2

I have an input array, which is a masked array.
When I check the mean, I get a nonsensical number: less than the reported minimum value!

So, raw array: numpy.mean(A) < numpy.min(A). Note A.dtype returns float32.

FIX: A3=A.astype(float). A3 is still a masked array, but now the mean lies between the minimum and the maximum, so I have some faith it's correct! Now for some reason A3.dtype is float64. Why?? Why did that change it, and why is it correct at 64 bit and wildly incorrect at 32 bit?

Can anyone shed any light on why I needed to recast the array to accurately calculate the mean? (with or without numpy, it turns out).
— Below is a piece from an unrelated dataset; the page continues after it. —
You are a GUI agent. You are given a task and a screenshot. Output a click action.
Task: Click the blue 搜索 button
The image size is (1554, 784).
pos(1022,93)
EDIT: I'm using a 64-bit system, so yes, that's why recasting changed it to 64bit. It turns out I didn't have this problem if I subsetted the data (extracting from netCDF input using netCDF4 Dataset), smaller arrays did not produce this problem - therefore it's caused by overflow, so switching to 64-bit prevented the problem.
So I'm still not clear on why it would have initially loaded as float32, but I guess it aims to conserve space even if it is a 64-bit system. The array itself is 1872x128x256, with non-masked values around 300, which it turns out is enough to cause overflow :)

1 Answers1

0

If you're working with large arrays, be aware of potential overflow problems!!
Changing from 32-bit to 64-bit floats in this instance avoids an (unflagged as far as I can tell) overflow that lead to the anomalous mean calculation.